Unfortunately, the anti-abortion movement has succeeded in doing just that. Legislators and people have been led to believe that administering the drug will end pregnancies. And as we all know, even hinting that the drug has abortive qualities is all it takes.

This year’s rape-victim bill even carried a provision that allowed religious hospitals the right to deny administering the drugs. Even that was not enough. This means that if you are raped in this state, and your emergency room doctor doesn’t know much about emergency contraception or chooses not to inform you about it, you may not be given either the information or the drugs. For young, uneducated women, already traumatized by rape, the chances that they will have the knowledge or confidence to request such a thing is slim.

That’s OK with Sen. Tom Hansen of Huron, however, because he’s got more important things to worry about than the victims of rape. He’s too busy worrying about a baby that doesn’t exist to actually read the medical literature and find out how the drug works.“There’s another voice that needs to be heard, and that is of the baby,” he was quoted in the Journal.

Although this particular thing leaves a person wondering what they’re drinking in Pierre and Huron, the next decision suggests it’s something hallucinogenic.

During this session, the Legislature decided that convicted rapists should not be denied parental protection when it comes to children conceived during a rape.HB1132, which was killed 11 to 1, would have required judges to terminate parental rights of convicted rapists to the children conceived during the crime.

Rep. Alan Hanks of Rapid City said he presented the bill after being told about women harassed by their rapists and forced to face the rapist during visitation situations. It’s interesting that the same anti-abortion legislators who argue that abortion hurts women see no problem with rape victims being forced to share custody of their children with their rapists.These same legislators who care so much about babies don’t see anything wrong with those same babies being handed over to convicted rapists for visitation. Again, take a moment to scratch your head. Or yell.

Or, better yet, make a phone call to your representative. South Dakota women are a diverse lot.

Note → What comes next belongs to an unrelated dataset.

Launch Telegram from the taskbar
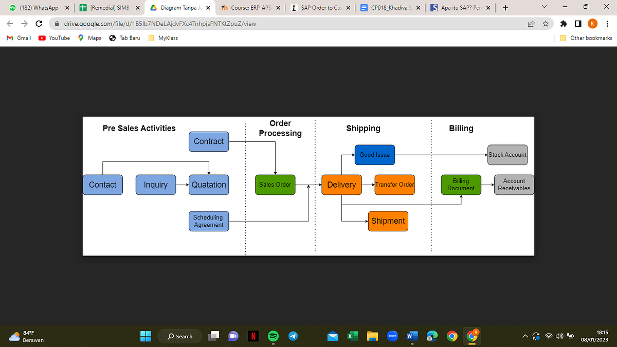 click(293, 336)
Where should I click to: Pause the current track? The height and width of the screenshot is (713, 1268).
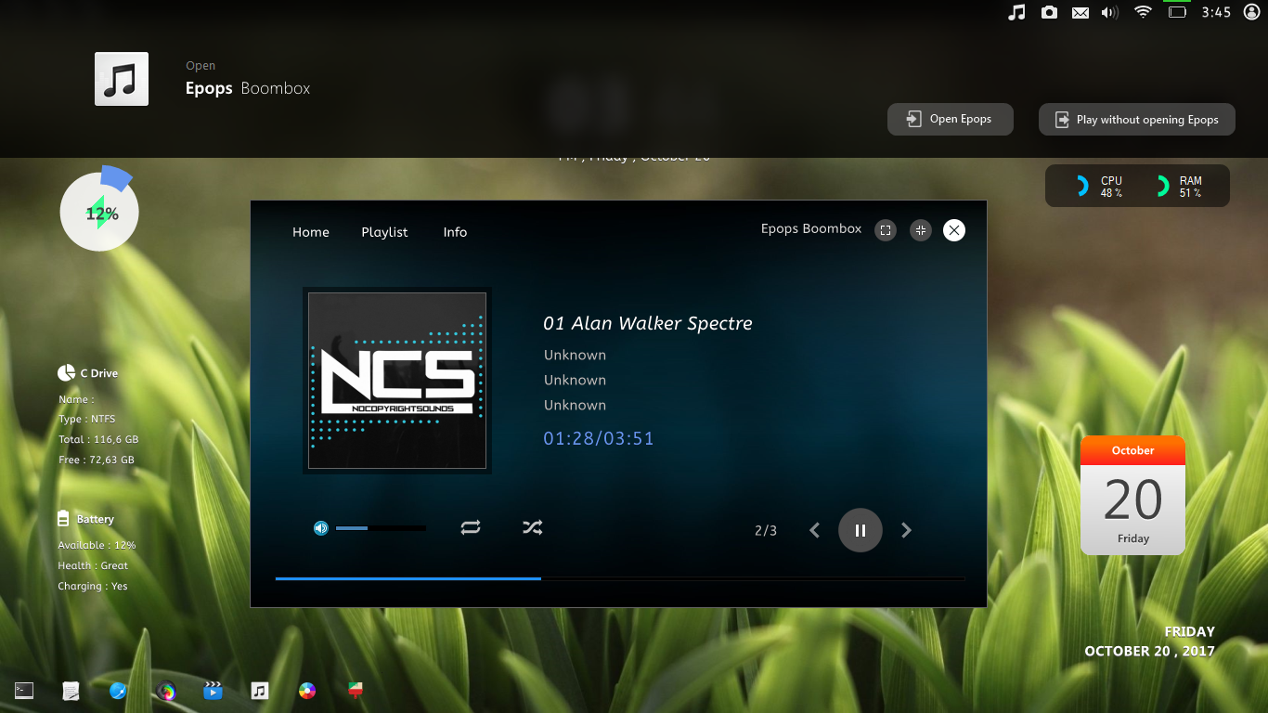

We are ranchers, businesswomen, reporters, mothers, and I think, pretty intelligent women. Some of us believe that abortion must be made illegal, without exception. Some of us believe that, ugly or not, abortion needs to remain an option until better options exist. Some of us believe that abortion must remain a choice for women, no matter what the situation. It’s hard to accept the opinions of others when our own are so strong, but I think most of us can do that.

What we shouldn’t do is allow some people within the anti-abortion movement to use women’s health and women’s rights issues as fodder for their campaign. We can’t allow them to slip the white-hot abortion issue into common-sense bills that would otherwise be no-brainers. They are doing this, and we are suffering for it.

The result is what’s currently happening in Pierre. Women’s bodies are being debated and voted on with little common sense and even less regard for our health, emotional and physical. With the current mindset in place, how long do you think it will be before legislation restricting birth control surfaces? If legislators are allowed to throw around conception definitions based on religion rather than science, the birth control pill is most definitely on the chopping block.

In late 2004, Rob Regier of the South Dakota Family Policy Council told me that he would support regulation and control over access to birth control. South Dakota Eagle Forum lobbyist Kitty Werthmann told me at the same time that the abortion bill being debated that year didn’t go far enough because it didn’t restrict birth control.

Are we looking at our future? Is it a future we want? Maybe, along the way, South Dakota women have been swept up in the emotional issue of abortion and forgotten to demand fairness when it comes to other issues of health and rights. Maybe today is the day we get back in the game. Take a second to let your legislator know that you’re here and you’re watching. And don’t forget to remind them that you love to vote.